TTC unveils new "Rocket" subway trains
The TTC unveiled its brand new, Bombardier-built Rocket subway trains this morning at Downsview Station. Part of the long-term plan to renew the TTC's aging fleet, the new cars are more spacious and accommodate slightly more seats. The TTC estimates that the new trains will increase capacity by about a 120 passengers, which is up 8-10 percent from the current T1 trains.
The most noticeable change among the many -- and the reason they will hold more passengers -- is that the trains are now open-length, which means that a connecting passage allows riders to travel seamlessly from one car to the next (there are six cars in total). In an empty train, one can look straight from one end to the other.

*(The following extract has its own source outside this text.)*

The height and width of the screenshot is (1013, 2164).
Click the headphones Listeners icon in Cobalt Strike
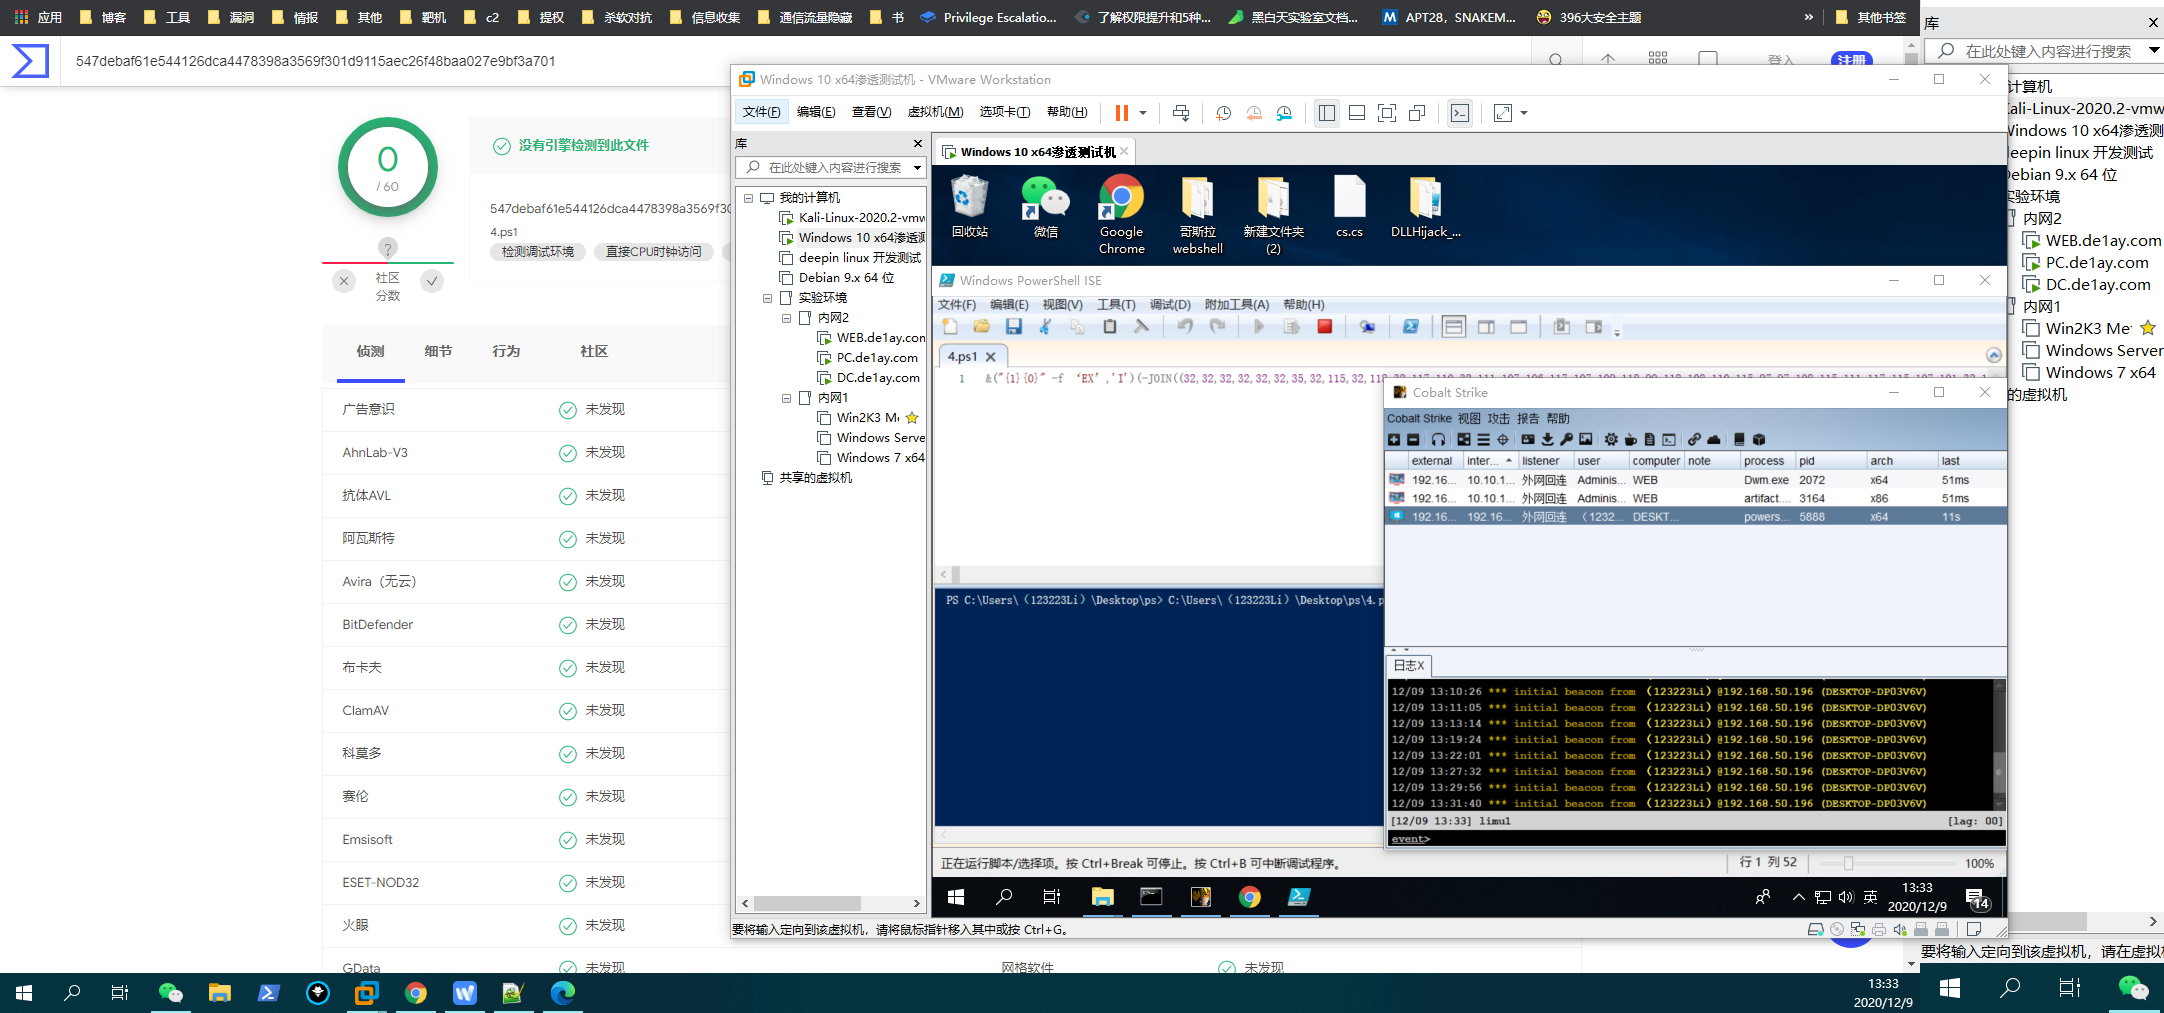pyautogui.click(x=1438, y=440)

Other key features include red anti-microbial stanchions to hold on to, an easier to access wheelchair area with a blue light on the exterior of the train to mark their locations, an active route map that shows where the train is on the line, an electronic information display system, a passenger alarm intercom, and an emergency evacuation ramp at the front of the train.

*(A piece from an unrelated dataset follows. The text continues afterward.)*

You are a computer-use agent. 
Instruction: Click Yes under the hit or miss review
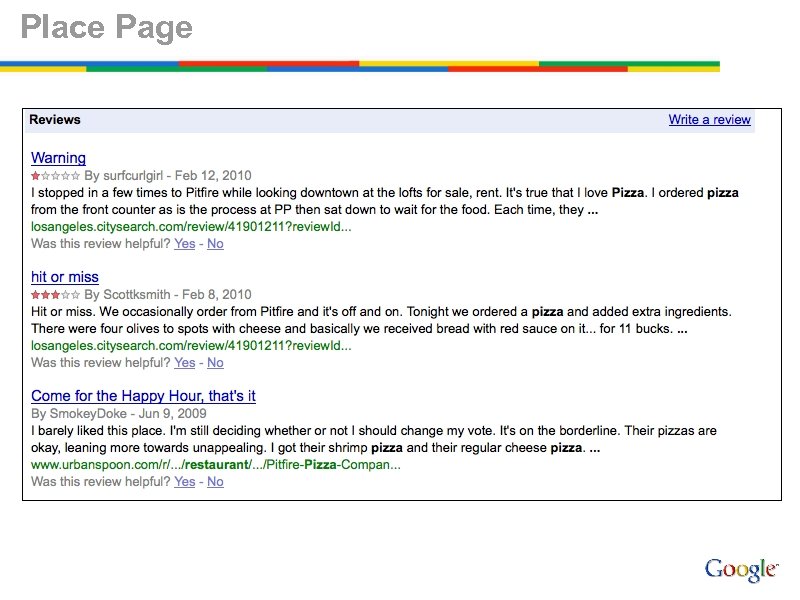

The Rocket trains are also said to be more energy efficient, but I've yet to get my hands on specific figures that outline the savings.
13 of these Rocket trains are expected to be running on the system a few months after the new year at a cost of $237.6-million, and the TTC plans to roll out a total of 234 of these new cars between 2010 and 2014.

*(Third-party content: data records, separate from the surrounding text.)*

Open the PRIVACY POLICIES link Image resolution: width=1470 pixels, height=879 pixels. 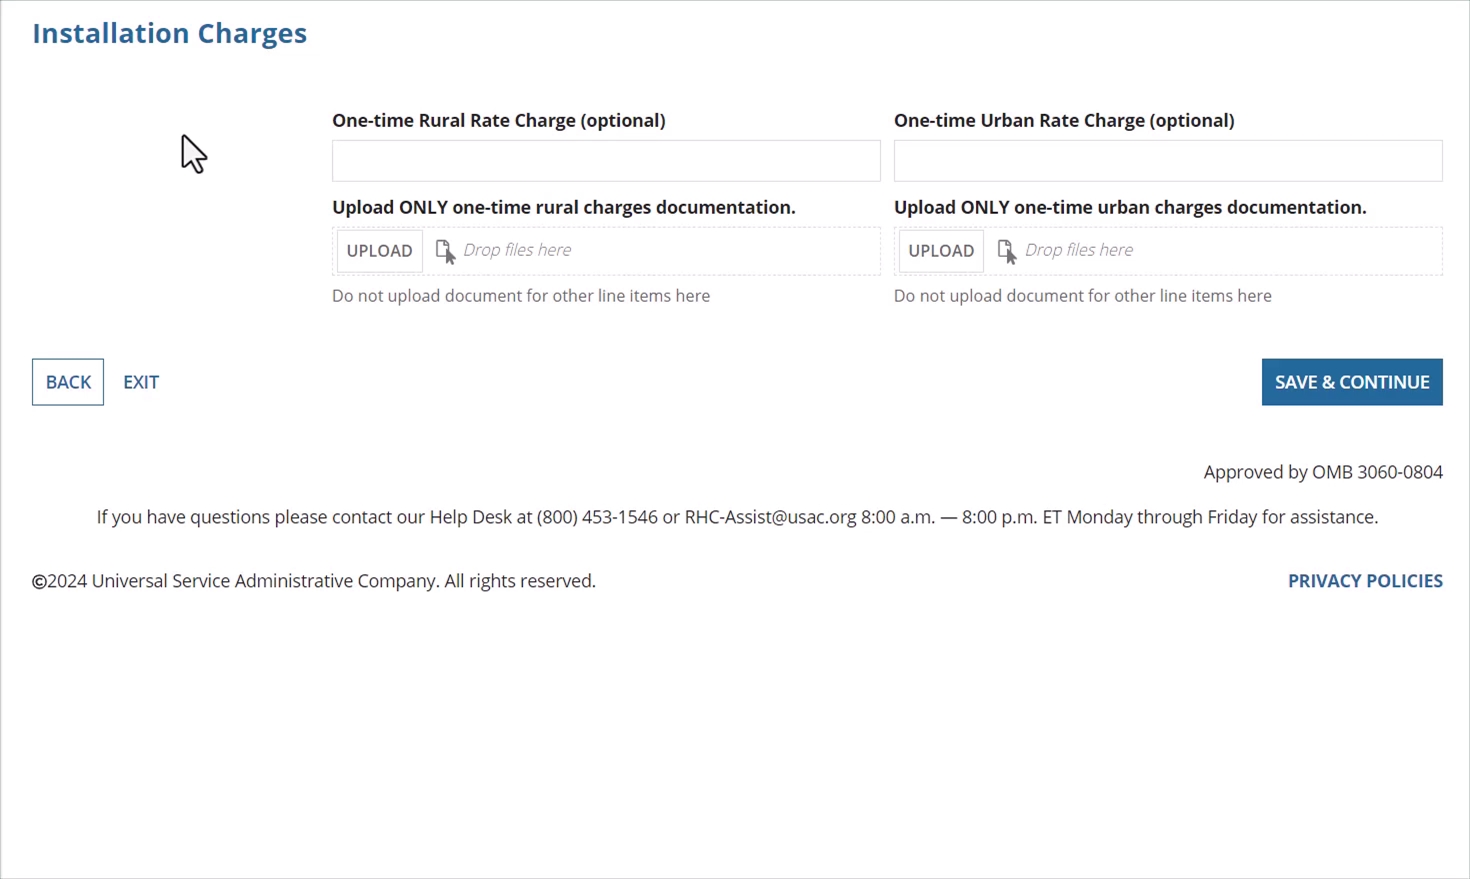pos(1365,581)
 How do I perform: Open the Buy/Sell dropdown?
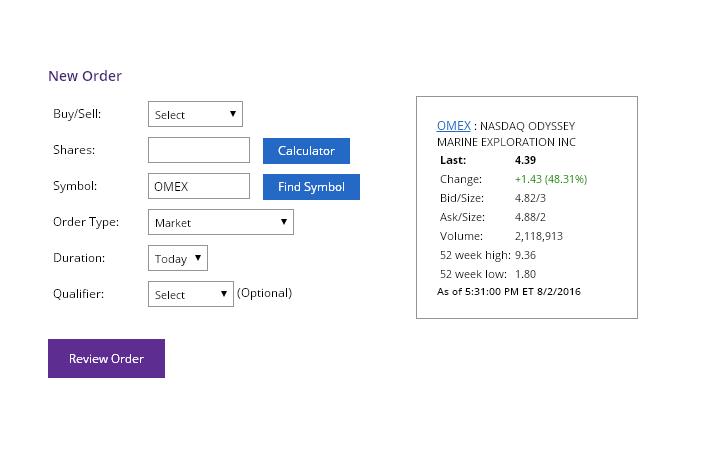[195, 114]
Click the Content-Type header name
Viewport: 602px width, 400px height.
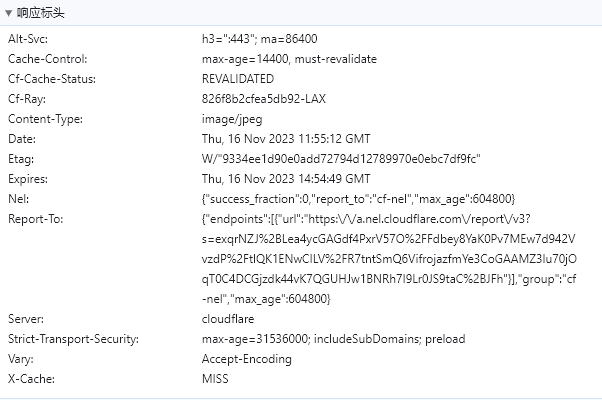(45, 119)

My first impression is that these subways are pretty slick, and will be much easier for passengers to navigate when they are crowded. And though it might take a little getting used to, the open-length concept could be a real winner -- that is, unless you're trying to get away from some belligerent passenger who will no longer be separated by the closed doors of another car. But, that, of course, is a small price to pay for the increased functionality of the new trains.